- Aminagar Sarai Location in Uttar Pradesh, India
- Coordinates: 28°59′44″N 77°23′41″E﻿ / ﻿28.99556°N 77.39472°E
- Country: India
- State: Uttar Pradesh
- District: Baghpat

Government
- • Type: Democracy
- • Body: Nagar Panchayat
- • Chairperson: Ujjawal Bhardwaj

Area
- • Total: 5 km^{2} (2 sq mi)

Population (2001)
- • Total: 10,114
- • Density: 2,000/km^{2} (5,200/sq mi)

Languages
- • Official: Hindi
- Time zone: UTC+5:30 (IST)
- PIN: 250606
- Telephone code: 0121-2234_ _ _
- Vehicle registration: UP 17
- Website: http://bagpat.nic.in/

= Aminagar Sarai =

Aminagar Sarai is a town and a nagar panchayat in Baghpat district in the state of Uttar Pradesh, India. It is the oldest town in the Meerut commissionary area.

==Demographics==
At the 2011 India census, Aminagar Sarai had a population of 11,174 (males 53%; females 47%).

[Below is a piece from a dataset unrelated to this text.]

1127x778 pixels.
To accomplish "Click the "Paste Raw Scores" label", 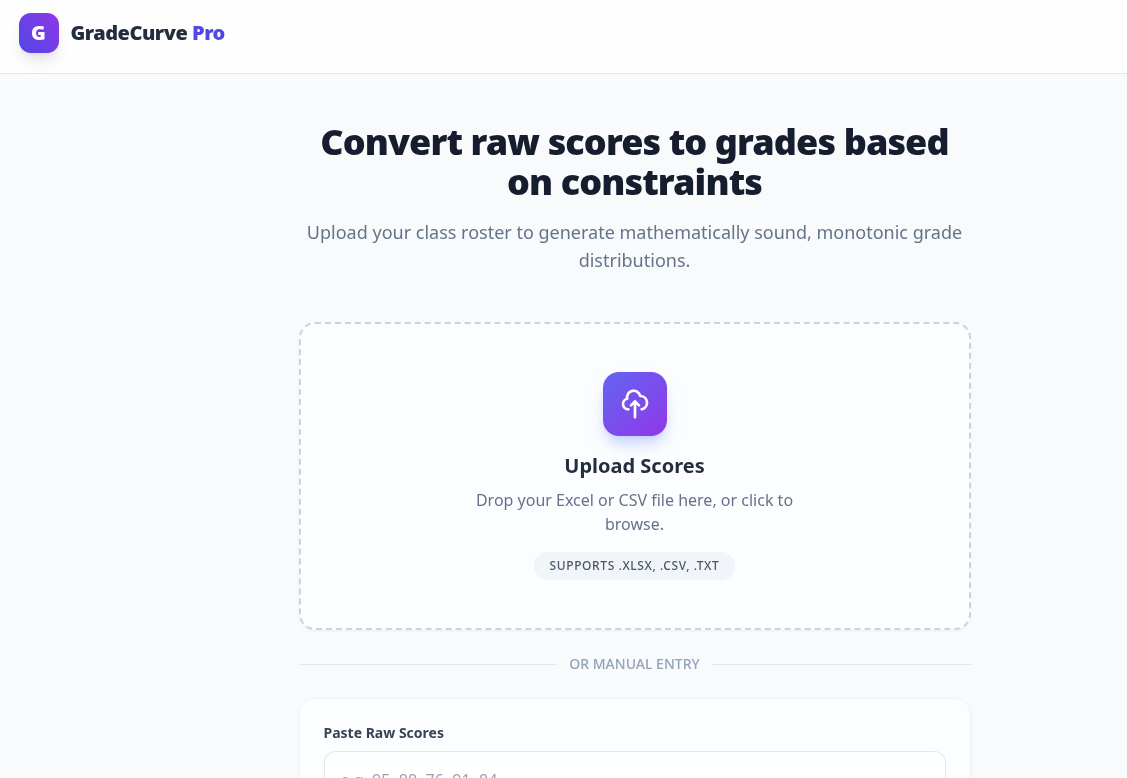I will [383, 733].

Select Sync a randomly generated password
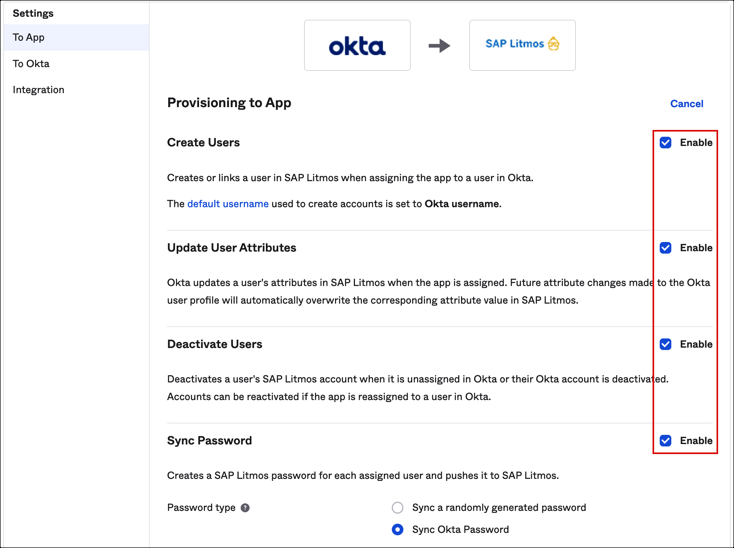point(398,508)
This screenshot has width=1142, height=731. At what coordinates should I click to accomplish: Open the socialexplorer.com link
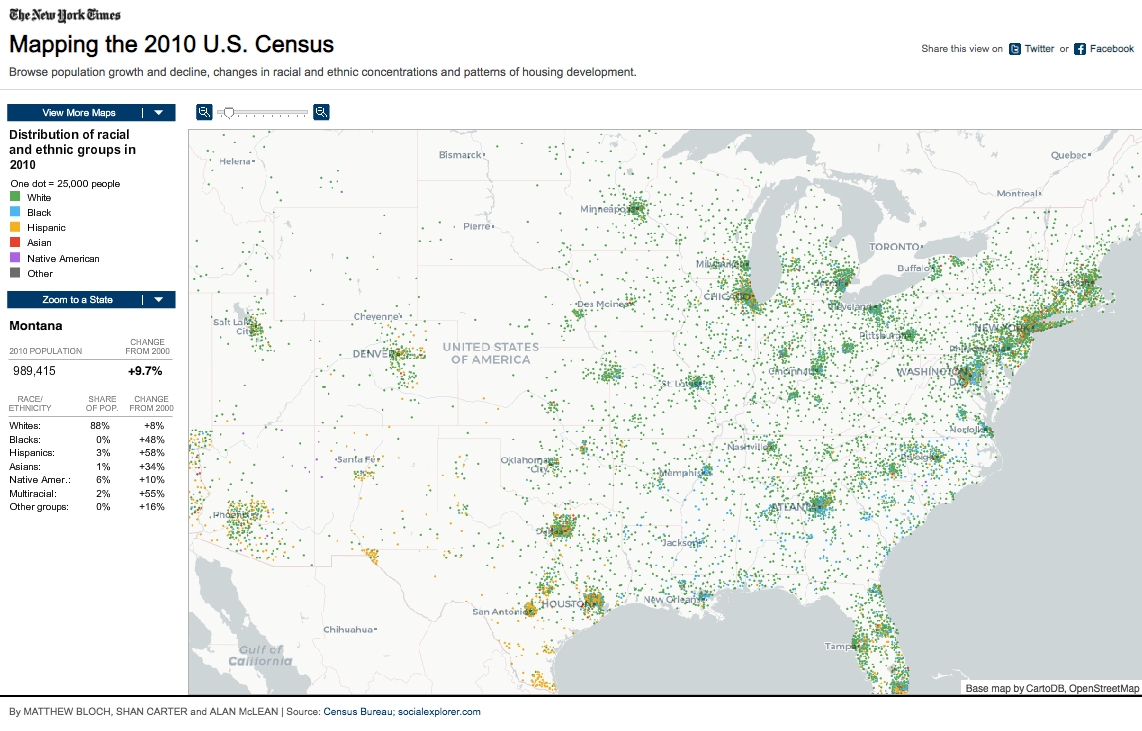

It had an average literacy rate of 78.3% (58% of males; 42% of females). 16% of the population was under 7 years of age.

==Climate==
Aminagar Sarai has a monsoon influenced humid subtropical climate characterised by hot summers and cooler winters. Summers last from early April to late June during and are extremely hot, with temperatures reaching 49 °C. The monsoon arrives in late June and continues until the middle of September. Temperatures drop slightly, with plenty of cloud cover but with higher humidity. Winters start setting in October and the town then has a mild, dry winter season from late October to the middle of March. The lowest temperature ever recorded is −0.4 °C (31.3 °F), recorded on 6 January 2013. Annual rainfall is about 845 mm, which is suitable for growing crops. Most of the rainfall is received during the monsoon. Humidity varies from 30 to 100%. The town receives no snow.

==Transport==
===Air===
The nearest airport is the Indira Gandhi International Airport which is about 100 km away.

===Road===
By road, Aminagar Sarai is well-connected. It is 3 km off NH 334B (Baghpat-Meerut Highway). A few buses, shared 3-wheelers, e-ricksaws and paddle rickshaws ply from the main road to the town.

There are two main bus terminals, Binuali Stand and Roadways Stand, from where private buses and Uttar Pradesh State Road Transport Corporation buses ply to all nearby villages and cities.

===Railways===
The nearest railway stations are at Baraut and Baghpat Road railway stations.